September 10th, 2010 . by Tim Babb (TANcast's #1 Host/Editor Fan)
Day 10
So I’m in the doctor’s office the other day (don’t worry, I’m fine, I was just having my enlarged ego looked at…doctors say it’s inoperable) and I saw this poster:
Can’t see it? Well that’s because I did not get a very good shot with my cell phone camera. So I found a larger version on the interwebs:
Alright…I get the point. It starts off with the misconception and then as you read further down the page it gets to the truth. But let’s be real. If there’s somebody out there who still believes the top line…what are the odds that they have the desire/patience to read all of that? I know the truth, I’m writing a blog about it and I still didn’t read the whole thing! So I goptta believe that Joe-Blow McHomophobe just walks by, reads the top line and says, “I knew it,” and keeps walking.

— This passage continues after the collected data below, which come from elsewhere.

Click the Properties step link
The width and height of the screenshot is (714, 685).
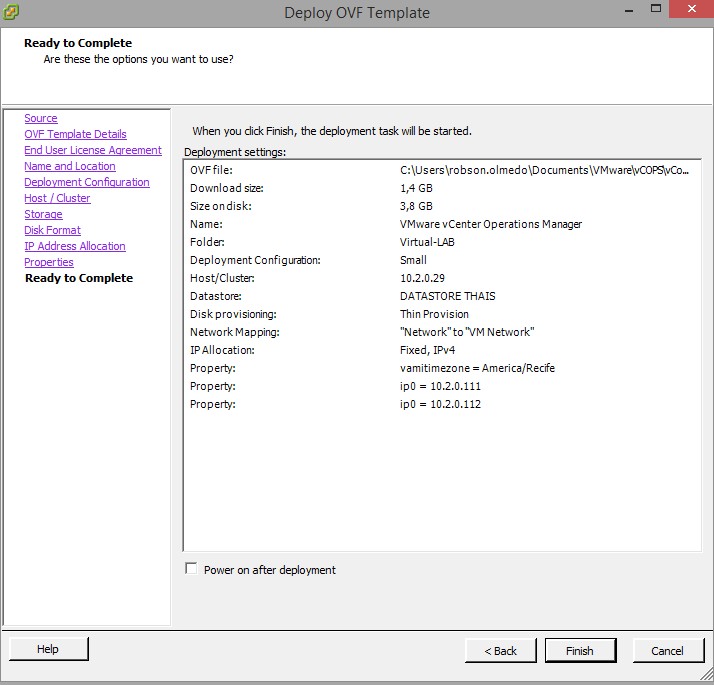(49, 262)
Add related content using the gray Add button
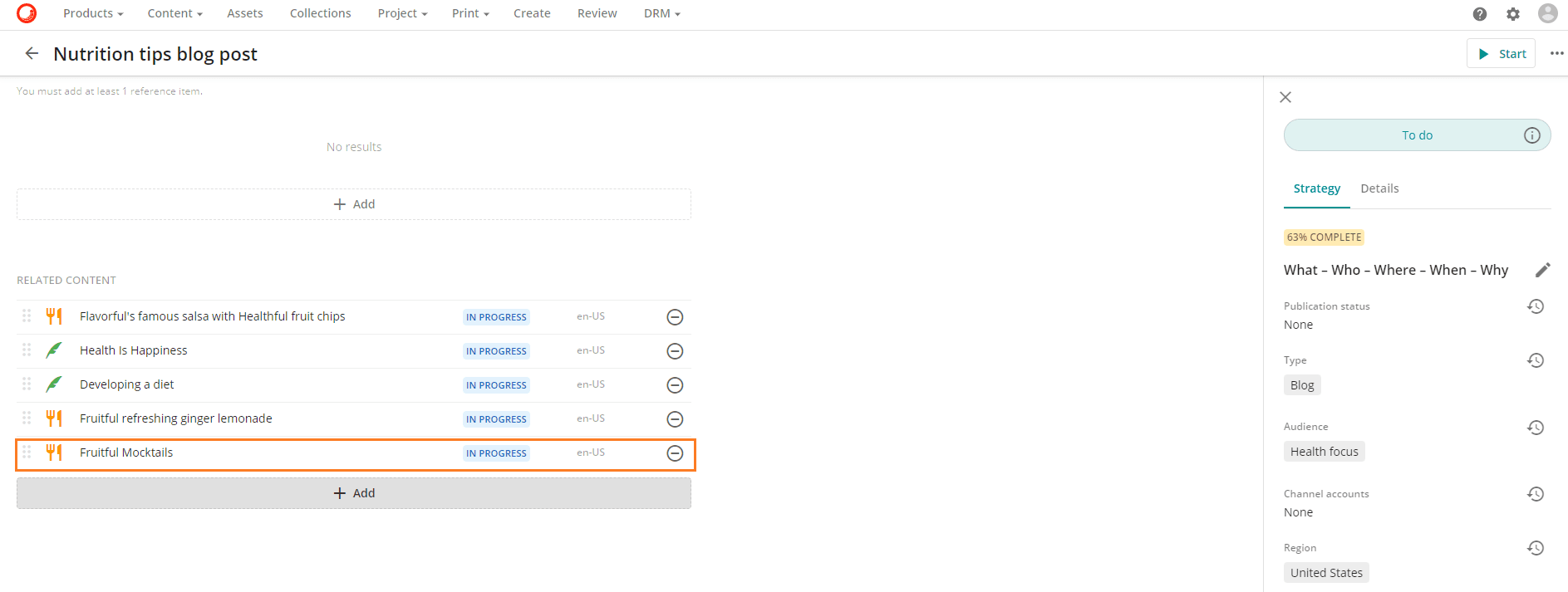Screen dimensions: 1568x592 coord(354,493)
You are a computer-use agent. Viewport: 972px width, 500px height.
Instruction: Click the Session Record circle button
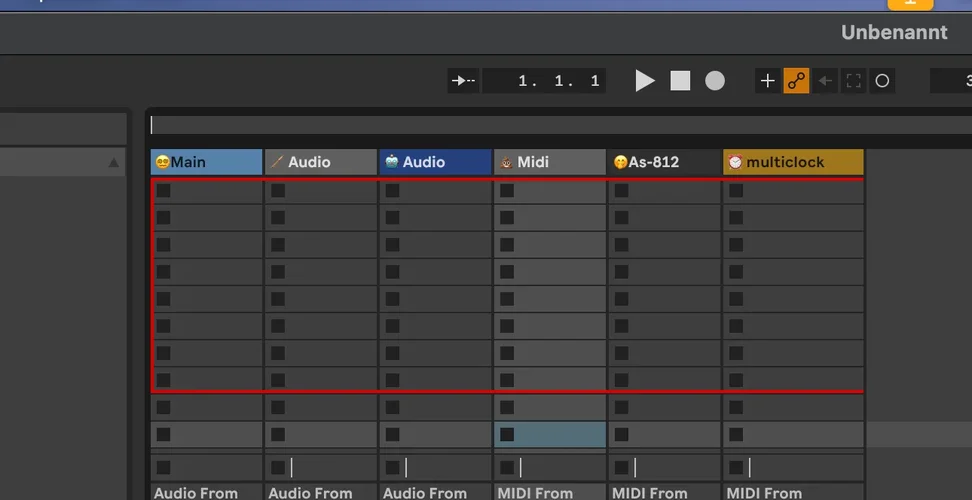882,81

Plus the writing gets smaller and smaller as it goes. It’s kind of like a horribly inappropriate eye chart?
“If you think only gays and Haitians get AIDS, then I’m afraid you need glasses”
I gotta wonder what ideas got turned DOWN before they came up with this one:
“AIDS kills faggots. (Just kidding, it kills everyone.”
September 10th, 2010 at 11:41 pm
I actually think that it’s a pretty good ad, but that your point is valid. The truth is that the type of person with a fixed “AIDS=gay” view will either pull out as soon as they realise that that is the message (few would not realise upon reading the first line) or read on a little to see what “rubbish” the ad was going to spin to make it’s point. Some might take on a little of the message, if only as a “look what the gays have caused”. But perhaps it’ll at least make them remember that other people are affected. Many, as with those who turn away, will ignore the massage.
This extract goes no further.